I stood back, whipped out a throwing star and with one mighty snap of the wrist it was done.

“Biting it” how absurd! :^)

You forgot to play with guns.

Sorry… the original post was just fuckin gay.

I drove a forklift all day and cut up railroad ties with chainsaws…WWWOOOOOO HOOOOOOOO!!!

MY COCK IS HUGE GODDAMN I’M SOOOOO MANYLYY!!!

Sigh…

  1. kill every thing that threatens you in any way

  2. mine coal

  3. kill caraboo with spear and eat giant leg

  4. anything but out talk a nutritionist on internet forum

  5. set new PR in deadlifts no belt

[quote]PGJ wrote:
Notice sex and hockey were not involved.
[/quote]
A bunch of marines having sex while playing hockey? I can imagine that would be a serious violation of the “don’t ask, don’t tell” policy. :stuck_out_tongue:

– ElbowStrike

[quote]ElbowStrike wrote:
PGJ wrote:
Notice sex and hockey were not involved.

A bunch of marines having sex while playing hockey? I can imagine that would be a serious violation of the “don’t ask, don’t tell” policy. :stuck_out_tongue:

– ElbowStrike[/quote]

Hey, we got some tough chicks. Who said hockey players had to be guys?

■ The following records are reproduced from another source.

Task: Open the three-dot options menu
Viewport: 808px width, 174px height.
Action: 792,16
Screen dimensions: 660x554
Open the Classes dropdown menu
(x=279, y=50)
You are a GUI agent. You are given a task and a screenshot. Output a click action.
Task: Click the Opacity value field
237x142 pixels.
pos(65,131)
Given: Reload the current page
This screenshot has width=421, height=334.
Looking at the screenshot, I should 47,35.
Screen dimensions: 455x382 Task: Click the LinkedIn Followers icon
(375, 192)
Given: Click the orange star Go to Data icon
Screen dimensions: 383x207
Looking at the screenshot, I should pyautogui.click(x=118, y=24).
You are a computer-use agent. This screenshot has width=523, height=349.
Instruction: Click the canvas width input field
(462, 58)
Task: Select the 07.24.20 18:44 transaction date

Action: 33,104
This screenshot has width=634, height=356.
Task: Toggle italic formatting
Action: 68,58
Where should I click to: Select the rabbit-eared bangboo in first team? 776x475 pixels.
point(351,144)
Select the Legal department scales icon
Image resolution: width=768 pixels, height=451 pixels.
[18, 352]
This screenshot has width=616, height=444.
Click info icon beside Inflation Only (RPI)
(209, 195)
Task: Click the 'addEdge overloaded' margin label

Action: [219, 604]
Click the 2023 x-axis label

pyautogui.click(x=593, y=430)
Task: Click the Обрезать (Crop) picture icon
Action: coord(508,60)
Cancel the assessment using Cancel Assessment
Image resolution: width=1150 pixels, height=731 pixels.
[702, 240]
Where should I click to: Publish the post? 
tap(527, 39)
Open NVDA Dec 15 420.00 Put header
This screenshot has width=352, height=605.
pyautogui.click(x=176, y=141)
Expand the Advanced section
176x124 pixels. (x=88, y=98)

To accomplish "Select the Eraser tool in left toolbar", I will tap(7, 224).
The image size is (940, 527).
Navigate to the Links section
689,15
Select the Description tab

I also forgot to mention being stuffed into a small room filled with chemical agents designed to burn the holy shit out of your eyes and lungs and forced to “exercise” in order to induce heavy breathing. It’s not a problem until politely ordered to “remove your gas mask”. The gas chamber is always a good time.

Sex inside a gas chamber, without a gas mask…very, very manly!

[quote]PGJ wrote:
Sex inside a gas chamber, without a gas mask…very, very manly!
[/quote]
Sounds like it would be quite an evening!

[quote]PGJ wrote:
Anything done while watching TV is not manly. (It speaks volumes about your partner)
[/quote]
Hey, “good ole” Georgian, missionary position sex, for the purposes of procreation-only, with the lights turned off, just isn’t enough for some of us. :stuck_out_tongue:

– ElbowStrike

[quote]PGJ wrote:
Sex inside a gas chamber, without a gas mask…very, very manly!
[/quote]

You have brought back horrible memories of the CS chamber. If you are having sex in said chamber, you are ‘THE MAN!’